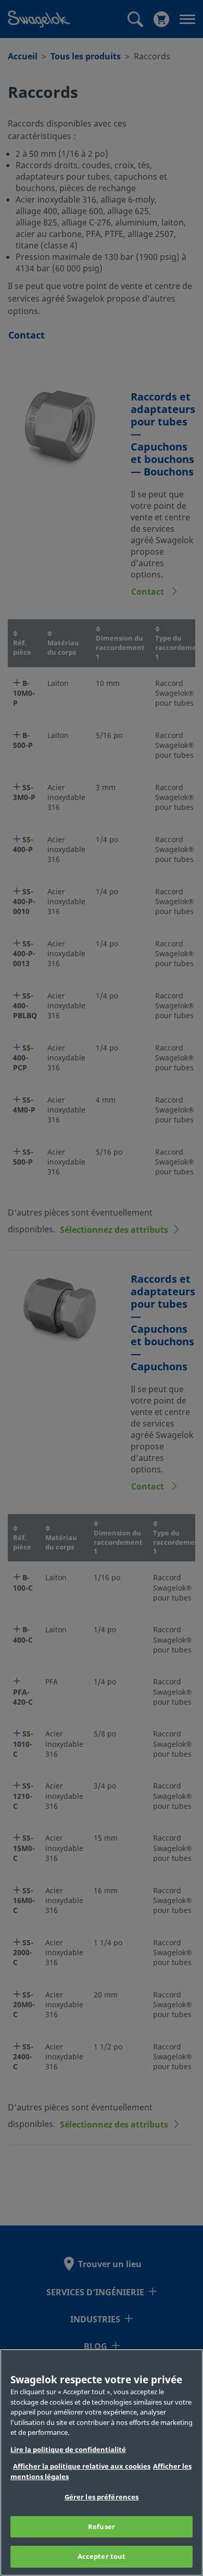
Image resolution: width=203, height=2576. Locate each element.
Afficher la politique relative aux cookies (81, 2466)
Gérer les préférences (102, 2497)
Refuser (101, 2527)
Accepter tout (102, 2556)
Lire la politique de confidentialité (68, 2450)
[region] (101, 2462)
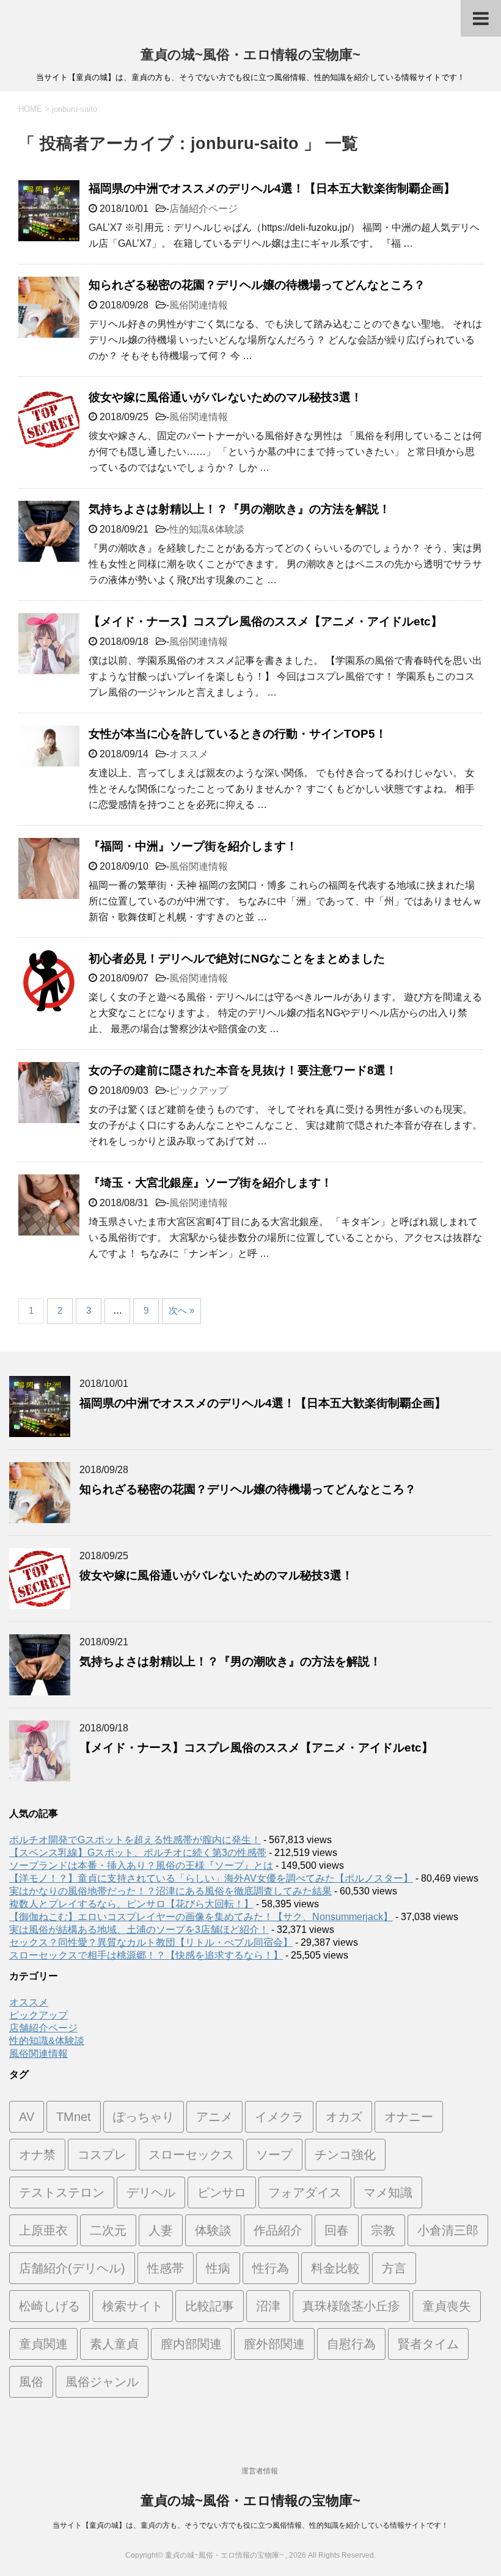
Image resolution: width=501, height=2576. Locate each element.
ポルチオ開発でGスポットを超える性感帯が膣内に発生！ (135, 1840)
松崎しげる (49, 2306)
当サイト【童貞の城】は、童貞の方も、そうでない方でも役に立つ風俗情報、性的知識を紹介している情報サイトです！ (250, 2525)
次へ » (181, 1310)
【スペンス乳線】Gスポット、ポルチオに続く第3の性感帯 (137, 1852)
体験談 (213, 2230)
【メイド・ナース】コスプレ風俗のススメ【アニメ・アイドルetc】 (265, 621)
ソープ (274, 2154)
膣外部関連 (274, 2344)
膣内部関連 (191, 2344)
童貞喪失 (446, 2306)
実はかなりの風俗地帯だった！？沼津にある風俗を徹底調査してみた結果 (170, 1891)
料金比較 (335, 2268)
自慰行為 (351, 2344)
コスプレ (102, 2154)
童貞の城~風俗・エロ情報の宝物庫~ (250, 54)
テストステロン (61, 2192)
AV (26, 2116)
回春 (336, 2230)
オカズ (344, 2116)
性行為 (270, 2268)
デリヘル (150, 2192)
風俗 (31, 2382)
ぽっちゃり (143, 2116)
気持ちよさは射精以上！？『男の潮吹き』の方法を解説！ (239, 509)
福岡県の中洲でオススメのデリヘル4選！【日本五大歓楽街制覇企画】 (272, 188)
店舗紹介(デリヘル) (72, 2268)
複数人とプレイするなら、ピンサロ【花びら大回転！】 (131, 1904)
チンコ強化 (345, 2154)
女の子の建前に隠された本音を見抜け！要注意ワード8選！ (243, 1070)
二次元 (108, 2230)
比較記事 (209, 2306)
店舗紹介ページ (203, 208)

**WORK INSTRUCTIONS:**
What you return must be the lines above that run from the line with "Image resolution: width=501, height=2576." to the line with "回春 (336, 2230)", inclusive, each copied exactly.

**TASK SOLUTION:**
Image resolution: width=501, height=2576. Locate each element.
ポルチオ開発でGスポットを超える性感帯が膣内に発生！ (135, 1840)
松崎しげる (49, 2306)
当サイト【童貞の城】は、童貞の方も、そうでない方でも役に立つ風俗情報、性的知識を紹介している情報サイトです！ (250, 2525)
次へ » (181, 1310)
【スペンス乳線】Gスポット、ポルチオに続く第3の性感帯 (137, 1852)
体験談 (213, 2230)
【メイド・ナース】コスプレ風俗のススメ【アニメ・アイドルetc】 (265, 621)
ソープ (274, 2154)
膣外部関連 (274, 2344)
膣内部関連 (191, 2344)
童貞喪失 (446, 2306)
実はかなりの風俗地帯だった！？沼津にある風俗を徹底調査してみた結果 (170, 1891)
料金比較 (335, 2268)
自慰行為 (351, 2344)
コスプレ (102, 2154)
童貞の城~風俗・エロ情報の宝物庫~ (250, 54)
テストステロン (61, 2192)
AV (26, 2116)
回春 (336, 2230)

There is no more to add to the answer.